Willow should be harvested at the end of each rotation cycle (2-5 years), normally in fall, after leaf shedding. All willow stems should be cut at a height of 5 — 10 cm above the soil surface in order to leave a stump from which new buds will form sprouts the following spring. Essentially, there are three ways to harvest willows, the choice largely depending on the final destination of biomass and the equipment available. When willows are grown to produce rods to be used in environmental engineering structures such as sound barriers, snow fences and wind breaks along highways and streets [72-73] or to produce new cuttings, plants are harvested with trimmer brush-cutters. Whole willow rods can also be stored in heaps at the edge of the field and chipped after drying.

Another option involves the use of direct-chip harvesting machines (e. g. Class Jaguar and Austoft). This technique uses modified forage harvesters specifically designed to harvest and direct chip willow stems: the stems are cut, chipped and dropped into a trailer either driven parallel to the harvester or connected directly to it. Although this harvest model is very economically efficient and recommended in many countries, it also presents several disadvantages that should be carefully evaluated. Willow biomass has a moisture content of 50-55% (wet basis) at harvest. Consequently, storage and drying of the freshly chipped wood may cause problems. It has been shown that stored, fresh wood chip in piles can heat up to 60°C within 24 hours and start to decompose. Biomass piles require careful management because internal fermentation can cause combustion and the high level of fungi spore production can lead to health problems for operators. Decomposition processes cause a loss of biomass of up to 20% and a significant reduction in calorific value (i. e. energy value) of the biomass [74]. Thus, this type of harvest system requires infrastructures to mechanically dry the biomass (e. g. ventilation, heating, mixing machinery) and these post­harvest operations increase the production cost. Alternatively, the freshly chipped material should be delivered to heating plants as soon as possible.

## SOURCE DATA:
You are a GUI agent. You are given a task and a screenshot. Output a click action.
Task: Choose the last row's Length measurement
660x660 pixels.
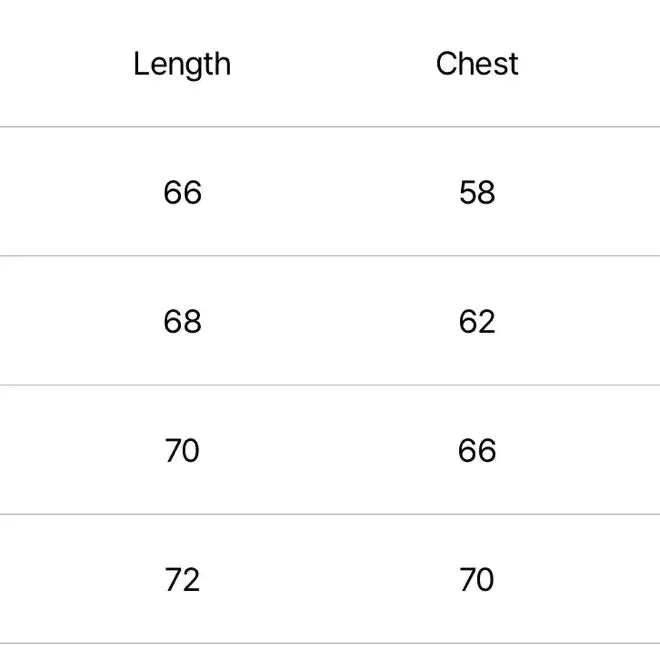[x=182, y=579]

...

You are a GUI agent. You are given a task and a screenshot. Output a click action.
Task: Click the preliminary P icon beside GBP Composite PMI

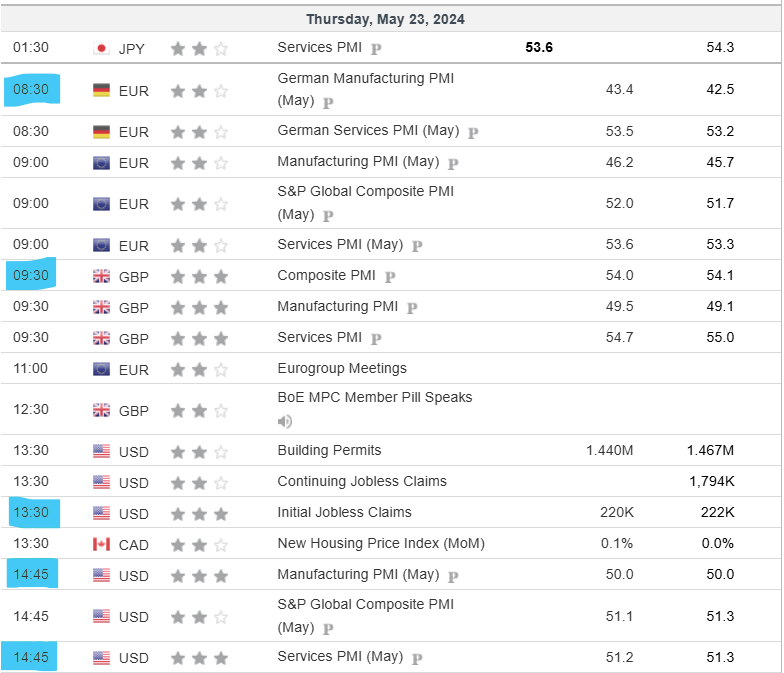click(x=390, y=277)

* * *

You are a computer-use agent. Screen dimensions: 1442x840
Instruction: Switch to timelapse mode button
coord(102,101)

## PROBLEM DETAILS:
Copy the passage on willow harvesting word for word, starting with "Willow should be" and going on through "chipped after drying.".

## TASK ANSWER:
Willow should be harvested at the end of each rotation cycle (2-5 years), normally in fall, after leaf shedding. All willow stems should be cut at a height of 5 — 10 cm above the soil surface in order to leave a stump from which new buds will form sprouts the following spring. Essentially, there are three ways to harvest willows, the choice largely depending on the final destination of biomass and the equipment available. When willows are grown to produce rods to be used in environmental engineering structures such as sound barriers, snow fences and wind breaks along highways and streets [72-73] or to produce new cuttings, plants are harvested with trimmer brush-cutters. Whole willow rods can also be stored in heaps at the edge of the field and chipped after drying.